The move comes just a year after Rio Tinto was forced to abandon its previous payout policy of never cutting payments year to year after tumbling iron ore prices slashed profits across the industry.
“It’s quite comforting that they’re sticking their necks out a bit,” said Brenton Saunders, a portfolio manager at BT Investment Management in Sydney. “It gives you comfort that they have quite a lot of momentum still in the cost-out strategy - so that’s all good.”
Rio Tinto said on Wednesday it has already achieved $1.6 billion in cost savings of the $2 billion targeted across 2016 and 2017.
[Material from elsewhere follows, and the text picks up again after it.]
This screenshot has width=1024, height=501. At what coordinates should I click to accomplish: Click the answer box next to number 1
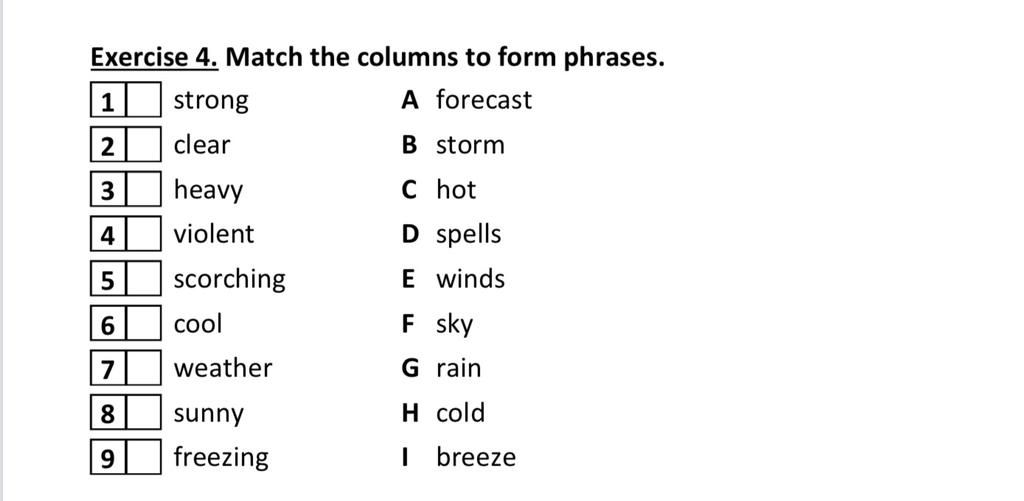pyautogui.click(x=143, y=100)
“We enter 2017 in good shape. Our team will deliver $5 billion of extra free cash flow over the next five years from our productivity programme,” Chief Executive Jean-Sebastien Jacques said.
Underlying earnings rose 12 percent to $5.1 billion, beating analysts’ estimates for around $4.87 billion, according to an externally compiled consensus, and marking a turnaround from 2015 when Rio posted its worst underlying earnings in 11 years.
“It certainly looks and feels like the ‘old school’ Rio swagger is back,” said Shaw & Partners analyst Peter O‘Connor. “It sets the stage for the other big miners reporting this month.”
The full-year dividend was well above expectations of about $1.33 a share, according to the external consensus, but is still below 2015’s dividend, which partly reflected the previous payout policy.
Analysts were mixed on whether Rio Tinto would lift returns to shareholders in 2017 or hold on to more cash amid forecasts for a retraction in commodities prices.
Rio Tinto’s chief financial officer Chris Lynch said the bigger-than-expected dividend and buyback “sent a strong signal to shareholders” that the company had the capacity for big payouts.
The price of iron ore surged 81 percent last year and now sells for around $80 a tonne, despite analysts’ expectations for a retreat to around $55.
The concern is that millions of tonnes of additional low-cost supply from Australia and Brazil will overwhelm demand in 2017 and send prices into retreat.
However, Jacques said the greater threat was China could restart more of its own iron ore mines, cutting its requirements for imports.